A leitura dos documentos de referência na Educação Ambiental, como o Tratado e a Política, indica principalmente a Comunicação associada a meios ou veículos. Se por um lado o Tratado de Educação Ambiental (1992) cita que essa Educação deve “promover o diálogo entre indivíduos e instituições”, e que a comunicação seria um direito, em seguida, o Tratado limitaessa visão sobre comunicação ao princípio de que “os meios de comunicação de massa devem ser transformados em um canal privilegiado

de educação, não somente disseminado informações em bases igualitárias, mas também promovendo intercâmbio de experiências, métodos e valores” (BRASIL, 2006, s/n).

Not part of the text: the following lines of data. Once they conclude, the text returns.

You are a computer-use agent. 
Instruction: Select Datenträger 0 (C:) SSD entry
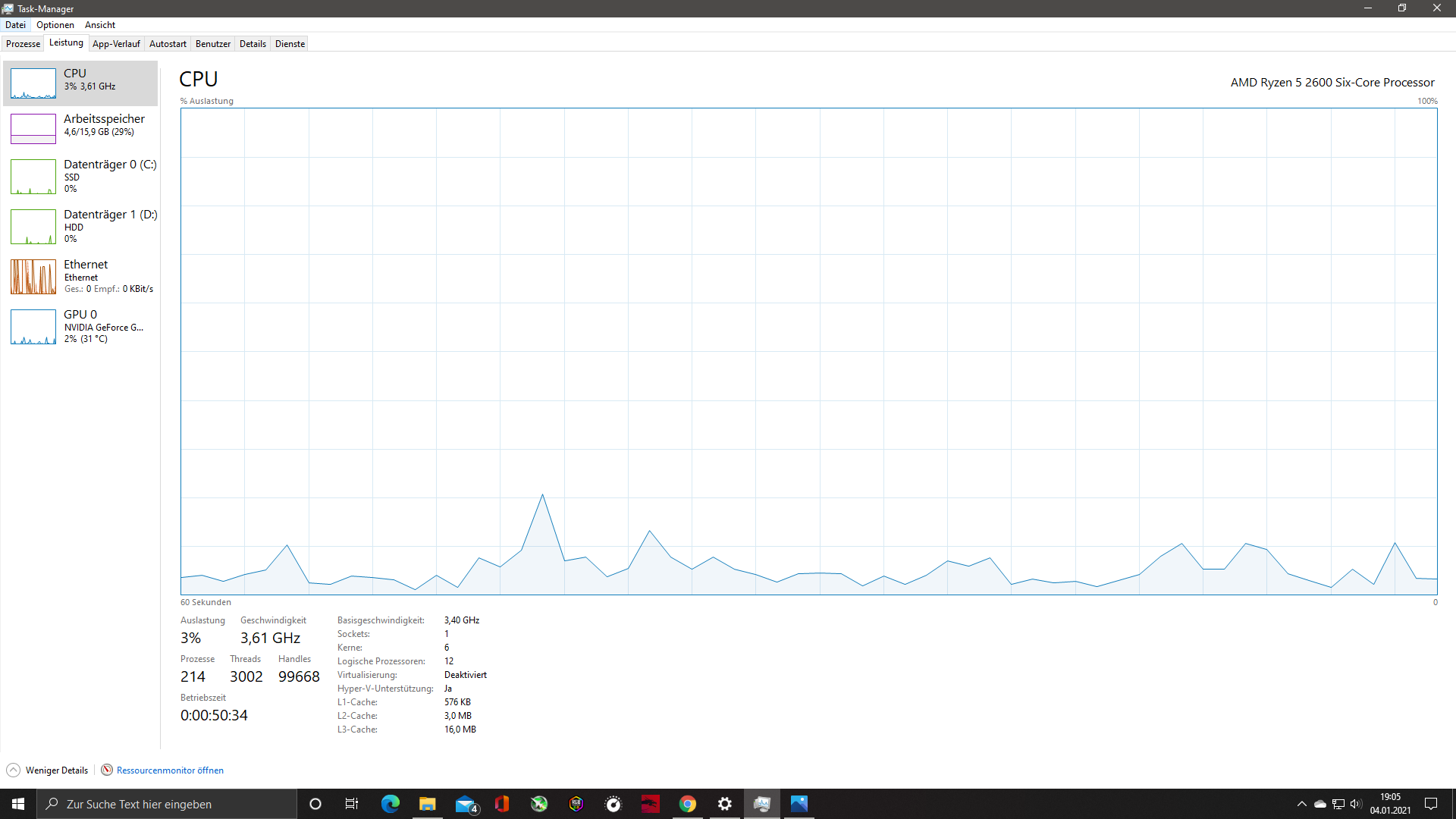point(80,176)
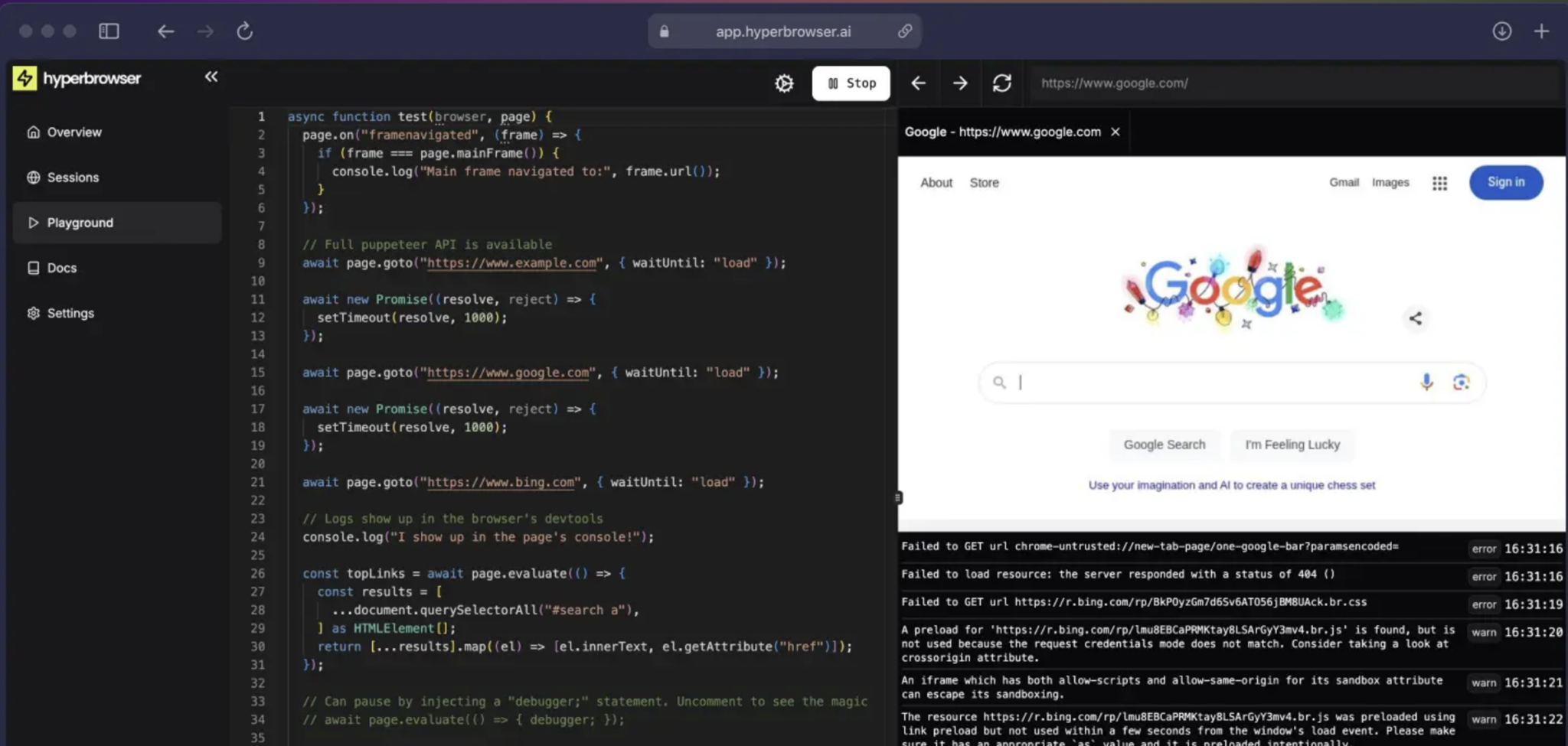Select the voice search microphone
This screenshot has width=1568, height=746.
tap(1426, 382)
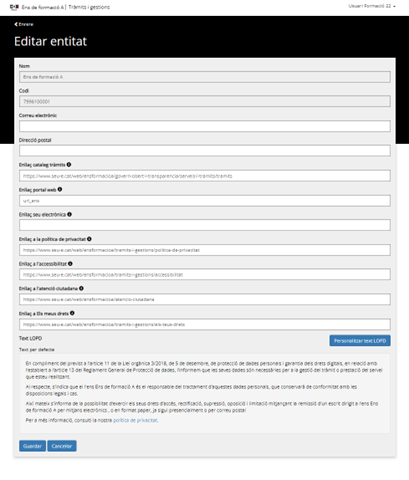Click into the Enllaç portal web field

tap(205, 201)
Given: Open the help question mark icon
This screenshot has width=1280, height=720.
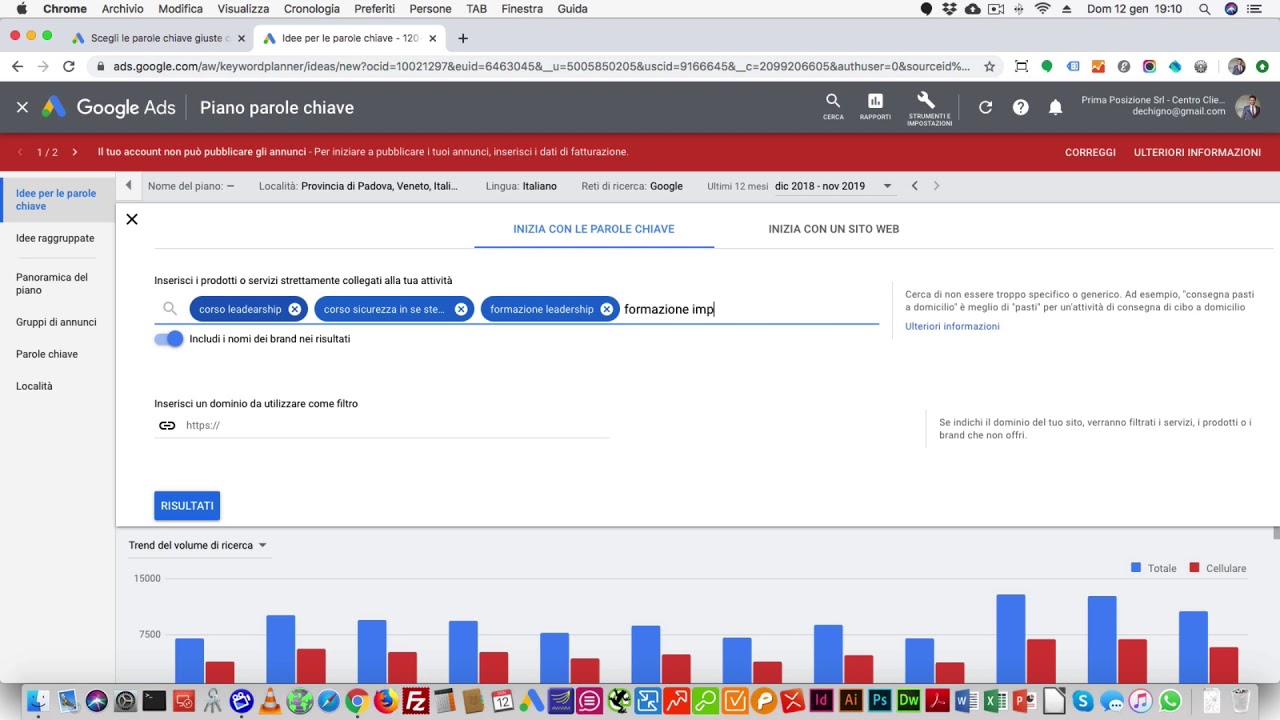Looking at the screenshot, I should coord(1020,108).
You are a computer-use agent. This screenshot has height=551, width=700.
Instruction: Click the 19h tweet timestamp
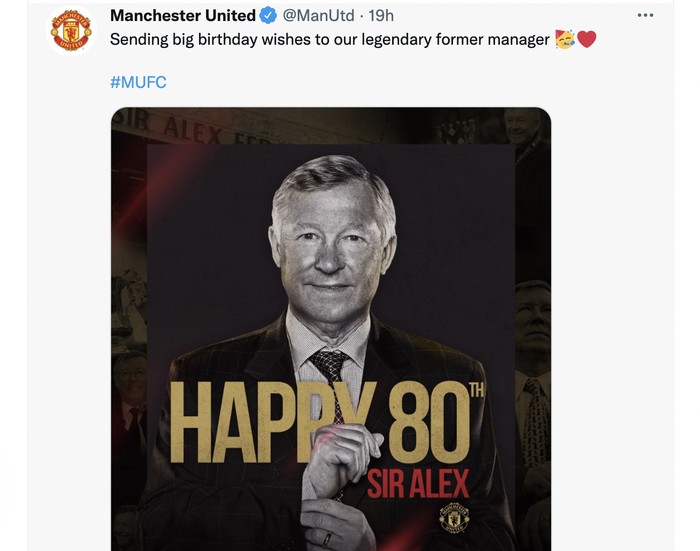coord(381,15)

Não há nesse Tratado um referencial à comunicação como processo em si, destacando-se mais os meios de comunicação de massa.

Da mesma forma, o Programa Nacional de Educação Ambiental (PRONEA, 2005), construído a partir de consulta pública com mais de 800 educadores do Brasil, e que é uma evolução da Política Nacional com diretrizes e ações mais específicas que as da legislação), também não aborda diretamente o processo de Comunicação. Este documento traz a comunicação centrada em linhas de ações associadas a estratégias e ferramentas, como campanhas de educação ambiental para usuários de recursos naturais e cooperação com meios de comunicação e comunicadores sociais.

Entre os inúmeros objetivos do PRONEA (2005), vários estão associados a Comunicação de alguma forma direta ou indireta. De forma indireta, aparecem objetivos como “difundir a legislação ambiental” e “promover e apoiar a produção e a disseminação de materiais didático-pedagógicos s institucionais” (MMA, 2005, p. 40); diretamente, em objetivos como “promover a inclusão digital para dinamizar o acesso a informações sobre a temática ambiental”, “sistematizar e disponibilizar informações sobre experiências exitosas e apoiar novas iniciativas”. Mais adiante, no mesmo documento, estão reunidas 20 sugestões de diretrizes associando Comunicação a Educação Ambiental, como o “estímulo ao desencadeamento de processos de sensibilização da sociedade para os problemas ambientais, por intermédio da articulação entre os meios de comunicação” e ainda “fomento e apoio à elaboração de planos e programas de comunicação para instâncias governamentais ligadas à educação ambiental (MMA, 2005, p. 49).

Essas sugestões são diretrizes gerais, e o objetivo do documento não é o de detalhar de que forma ocorrerá a comunicação nos processos formativos, na construção de conteúdos para materiais didáticos-pedagógicos, na disponibilização de informações. O objetivo do PRONEA é o de nortear ações e diretrizes relacionadas a Educação Ambiental, para serem detalhadas em outros programas e subprogramas envolvendo o

MMA e seus órgãos coligados, como o ICMBio, e o ainda o MEC (Ministério da Educação)45.